Data provided:
- Opening Delimiter -

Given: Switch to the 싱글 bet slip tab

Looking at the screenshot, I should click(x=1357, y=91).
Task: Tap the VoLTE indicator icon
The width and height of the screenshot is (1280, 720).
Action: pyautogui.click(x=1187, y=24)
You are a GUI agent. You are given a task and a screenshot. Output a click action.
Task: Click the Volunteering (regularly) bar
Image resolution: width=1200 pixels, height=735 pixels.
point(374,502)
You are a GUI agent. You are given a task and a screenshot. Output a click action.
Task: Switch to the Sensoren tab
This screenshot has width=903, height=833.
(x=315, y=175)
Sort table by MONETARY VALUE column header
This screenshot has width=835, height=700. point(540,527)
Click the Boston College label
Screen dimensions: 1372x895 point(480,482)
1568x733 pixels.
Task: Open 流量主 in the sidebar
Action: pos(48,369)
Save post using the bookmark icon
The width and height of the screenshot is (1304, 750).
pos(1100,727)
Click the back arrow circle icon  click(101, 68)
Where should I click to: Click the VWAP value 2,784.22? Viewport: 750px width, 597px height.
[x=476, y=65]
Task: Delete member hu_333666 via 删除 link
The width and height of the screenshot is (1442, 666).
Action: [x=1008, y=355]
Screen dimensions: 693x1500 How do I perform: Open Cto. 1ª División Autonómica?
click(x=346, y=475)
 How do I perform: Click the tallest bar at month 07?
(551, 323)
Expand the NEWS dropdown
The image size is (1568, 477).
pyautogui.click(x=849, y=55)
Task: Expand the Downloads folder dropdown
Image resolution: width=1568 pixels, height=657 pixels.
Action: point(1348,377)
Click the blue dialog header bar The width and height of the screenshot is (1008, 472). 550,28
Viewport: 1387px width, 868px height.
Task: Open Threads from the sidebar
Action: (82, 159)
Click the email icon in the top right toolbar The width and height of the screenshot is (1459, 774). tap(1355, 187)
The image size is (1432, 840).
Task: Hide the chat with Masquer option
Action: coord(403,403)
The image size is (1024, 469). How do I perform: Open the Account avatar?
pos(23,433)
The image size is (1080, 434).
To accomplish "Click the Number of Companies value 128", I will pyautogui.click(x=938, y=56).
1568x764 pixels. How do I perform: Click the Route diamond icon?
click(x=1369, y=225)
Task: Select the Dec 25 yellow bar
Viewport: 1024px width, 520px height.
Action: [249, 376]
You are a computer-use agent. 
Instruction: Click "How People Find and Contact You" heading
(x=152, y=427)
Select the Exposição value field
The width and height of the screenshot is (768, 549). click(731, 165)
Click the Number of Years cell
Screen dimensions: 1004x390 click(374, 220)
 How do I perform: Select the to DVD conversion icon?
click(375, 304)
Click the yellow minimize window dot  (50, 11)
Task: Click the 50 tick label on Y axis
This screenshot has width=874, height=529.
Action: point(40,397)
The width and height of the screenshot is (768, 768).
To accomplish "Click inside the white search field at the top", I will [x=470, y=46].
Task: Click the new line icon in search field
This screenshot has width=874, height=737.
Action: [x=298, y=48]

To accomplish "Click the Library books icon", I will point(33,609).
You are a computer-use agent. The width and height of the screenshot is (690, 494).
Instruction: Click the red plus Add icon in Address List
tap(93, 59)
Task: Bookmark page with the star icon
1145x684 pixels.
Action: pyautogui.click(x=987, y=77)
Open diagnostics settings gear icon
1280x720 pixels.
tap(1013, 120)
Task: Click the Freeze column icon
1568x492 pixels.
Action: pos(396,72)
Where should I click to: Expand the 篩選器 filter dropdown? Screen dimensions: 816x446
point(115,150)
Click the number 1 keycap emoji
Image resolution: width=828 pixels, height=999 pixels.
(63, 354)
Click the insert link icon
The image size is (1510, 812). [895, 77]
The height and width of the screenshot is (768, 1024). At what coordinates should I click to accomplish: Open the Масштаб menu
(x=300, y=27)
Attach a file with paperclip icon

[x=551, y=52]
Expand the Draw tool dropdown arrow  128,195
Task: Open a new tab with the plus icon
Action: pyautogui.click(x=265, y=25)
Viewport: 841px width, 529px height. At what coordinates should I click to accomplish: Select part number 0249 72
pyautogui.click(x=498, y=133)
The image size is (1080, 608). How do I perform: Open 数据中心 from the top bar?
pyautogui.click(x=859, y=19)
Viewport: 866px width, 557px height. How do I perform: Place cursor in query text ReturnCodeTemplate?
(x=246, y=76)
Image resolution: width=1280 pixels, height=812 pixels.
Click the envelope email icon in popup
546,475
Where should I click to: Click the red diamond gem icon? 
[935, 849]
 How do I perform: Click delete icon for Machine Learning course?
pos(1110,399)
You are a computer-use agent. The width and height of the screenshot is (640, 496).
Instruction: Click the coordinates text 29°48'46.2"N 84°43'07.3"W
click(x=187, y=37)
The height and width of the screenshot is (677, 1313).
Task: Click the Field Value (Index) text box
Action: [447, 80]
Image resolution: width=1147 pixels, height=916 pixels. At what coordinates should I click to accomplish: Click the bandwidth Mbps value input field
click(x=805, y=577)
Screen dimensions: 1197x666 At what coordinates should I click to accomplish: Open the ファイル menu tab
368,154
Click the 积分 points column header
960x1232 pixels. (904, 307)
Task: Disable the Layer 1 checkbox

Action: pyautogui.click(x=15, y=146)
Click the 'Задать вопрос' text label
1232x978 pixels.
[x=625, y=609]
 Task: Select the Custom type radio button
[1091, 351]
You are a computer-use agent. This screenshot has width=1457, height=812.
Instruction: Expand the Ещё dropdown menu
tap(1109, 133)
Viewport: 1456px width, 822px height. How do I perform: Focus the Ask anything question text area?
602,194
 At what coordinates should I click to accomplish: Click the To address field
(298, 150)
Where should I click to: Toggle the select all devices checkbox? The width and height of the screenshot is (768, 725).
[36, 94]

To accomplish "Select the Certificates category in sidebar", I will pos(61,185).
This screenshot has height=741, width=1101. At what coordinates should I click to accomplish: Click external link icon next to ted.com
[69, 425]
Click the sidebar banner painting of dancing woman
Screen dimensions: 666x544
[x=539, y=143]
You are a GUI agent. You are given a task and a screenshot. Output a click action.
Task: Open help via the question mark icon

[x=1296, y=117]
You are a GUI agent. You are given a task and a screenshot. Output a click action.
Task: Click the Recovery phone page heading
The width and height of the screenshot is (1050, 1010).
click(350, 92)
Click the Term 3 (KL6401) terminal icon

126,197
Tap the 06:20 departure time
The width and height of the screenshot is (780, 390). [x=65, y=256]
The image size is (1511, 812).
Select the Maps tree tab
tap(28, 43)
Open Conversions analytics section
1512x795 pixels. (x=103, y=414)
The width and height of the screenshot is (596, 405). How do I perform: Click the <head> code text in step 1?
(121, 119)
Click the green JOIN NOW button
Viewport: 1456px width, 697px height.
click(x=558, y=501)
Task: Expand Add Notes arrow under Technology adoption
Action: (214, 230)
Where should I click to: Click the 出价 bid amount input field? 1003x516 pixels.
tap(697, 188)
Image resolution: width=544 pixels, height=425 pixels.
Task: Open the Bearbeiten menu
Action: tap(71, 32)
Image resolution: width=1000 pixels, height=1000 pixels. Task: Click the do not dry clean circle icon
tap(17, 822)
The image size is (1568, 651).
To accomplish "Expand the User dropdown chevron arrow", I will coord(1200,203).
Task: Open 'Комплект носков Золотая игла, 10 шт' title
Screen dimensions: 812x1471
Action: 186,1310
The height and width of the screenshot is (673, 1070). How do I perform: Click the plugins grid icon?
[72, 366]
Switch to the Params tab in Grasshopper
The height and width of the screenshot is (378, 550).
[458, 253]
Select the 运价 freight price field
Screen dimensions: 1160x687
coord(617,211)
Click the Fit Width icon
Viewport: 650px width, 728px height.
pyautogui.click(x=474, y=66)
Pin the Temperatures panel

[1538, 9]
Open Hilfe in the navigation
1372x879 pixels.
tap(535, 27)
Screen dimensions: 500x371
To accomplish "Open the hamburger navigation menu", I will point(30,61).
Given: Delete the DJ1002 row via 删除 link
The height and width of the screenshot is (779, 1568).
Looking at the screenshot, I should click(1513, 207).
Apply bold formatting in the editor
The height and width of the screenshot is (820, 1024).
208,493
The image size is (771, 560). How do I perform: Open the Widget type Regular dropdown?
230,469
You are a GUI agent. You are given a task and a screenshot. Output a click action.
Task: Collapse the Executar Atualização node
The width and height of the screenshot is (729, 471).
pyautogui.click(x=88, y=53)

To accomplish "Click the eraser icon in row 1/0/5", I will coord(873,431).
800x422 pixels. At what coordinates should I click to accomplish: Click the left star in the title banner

- Closing Delimiter -

About this task: All that belongs in the answer is the run of lines above from the line containing "Where should I click to: Click the red" through the line containing "is (640, 496).", exactly as written.

Completed task:
Where should I click to: Click the red diamond gem icon? 
[935, 849]
 How do I perform: Click delete icon for Machine Learning course?
pos(1110,399)
You are a computer-use agent. The width and height of the screenshot is (640, 496).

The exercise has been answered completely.